Brief: Which lines below mention "Taytay"? Pick each one out.

Record excerpts:
============

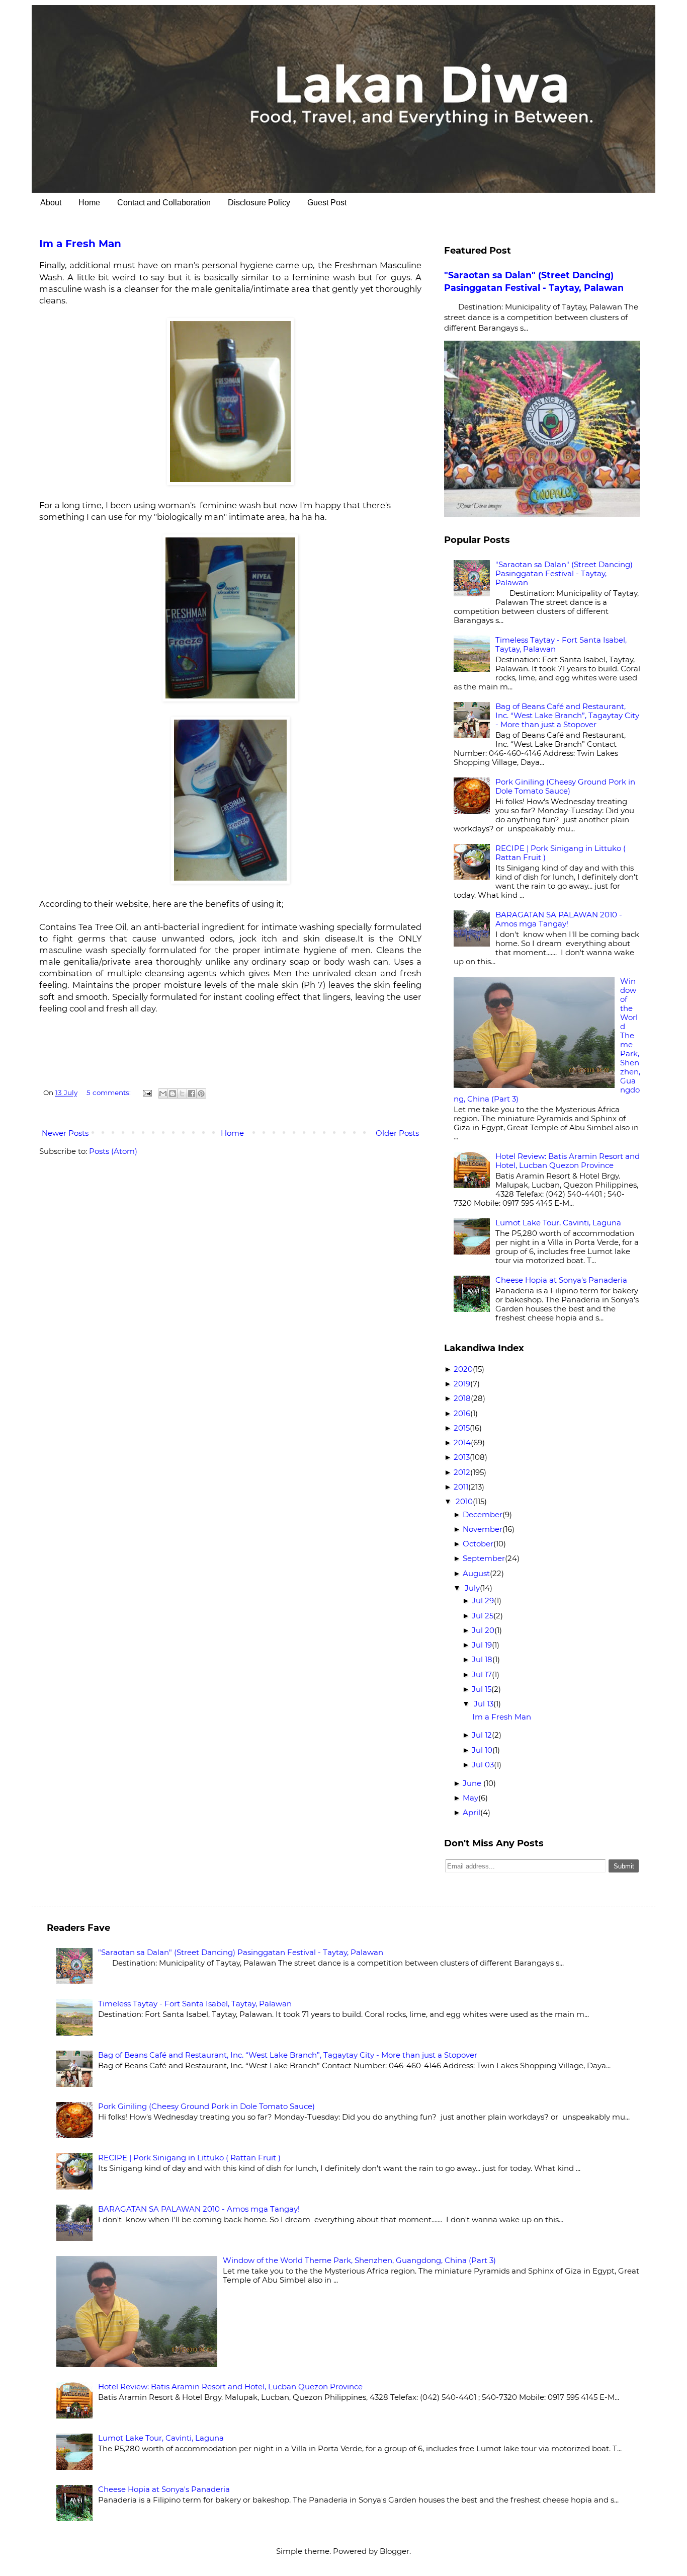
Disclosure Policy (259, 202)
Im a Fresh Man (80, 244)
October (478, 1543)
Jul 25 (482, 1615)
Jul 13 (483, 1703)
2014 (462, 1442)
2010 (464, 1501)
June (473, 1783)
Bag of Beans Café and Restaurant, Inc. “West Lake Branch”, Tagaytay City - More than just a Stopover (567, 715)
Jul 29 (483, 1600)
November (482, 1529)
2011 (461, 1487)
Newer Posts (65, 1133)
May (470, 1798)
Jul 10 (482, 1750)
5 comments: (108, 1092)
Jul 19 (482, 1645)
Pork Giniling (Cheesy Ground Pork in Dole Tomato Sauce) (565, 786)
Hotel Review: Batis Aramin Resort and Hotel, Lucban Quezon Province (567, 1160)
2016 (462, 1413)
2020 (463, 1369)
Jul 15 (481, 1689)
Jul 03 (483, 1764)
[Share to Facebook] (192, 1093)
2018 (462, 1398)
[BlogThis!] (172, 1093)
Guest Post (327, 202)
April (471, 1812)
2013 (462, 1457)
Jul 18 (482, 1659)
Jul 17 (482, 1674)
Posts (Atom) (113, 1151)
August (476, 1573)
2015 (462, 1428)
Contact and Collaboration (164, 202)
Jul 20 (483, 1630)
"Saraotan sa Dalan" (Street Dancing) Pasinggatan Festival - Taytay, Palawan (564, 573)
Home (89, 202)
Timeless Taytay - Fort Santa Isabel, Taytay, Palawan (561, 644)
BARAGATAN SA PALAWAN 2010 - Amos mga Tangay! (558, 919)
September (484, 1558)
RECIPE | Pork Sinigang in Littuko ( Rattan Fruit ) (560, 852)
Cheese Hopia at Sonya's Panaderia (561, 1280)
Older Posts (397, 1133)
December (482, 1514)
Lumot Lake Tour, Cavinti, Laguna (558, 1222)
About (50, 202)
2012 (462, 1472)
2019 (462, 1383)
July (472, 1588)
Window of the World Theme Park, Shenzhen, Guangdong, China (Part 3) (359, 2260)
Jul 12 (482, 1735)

============

Written response:
"Saraotan sa Dalan" (Street Dancing) Pasinggatan Festival - Taytay, Palawan (564, 573)
Timeless Taytay - Fort Santa Isabel, Taytay, Palawan (561, 644)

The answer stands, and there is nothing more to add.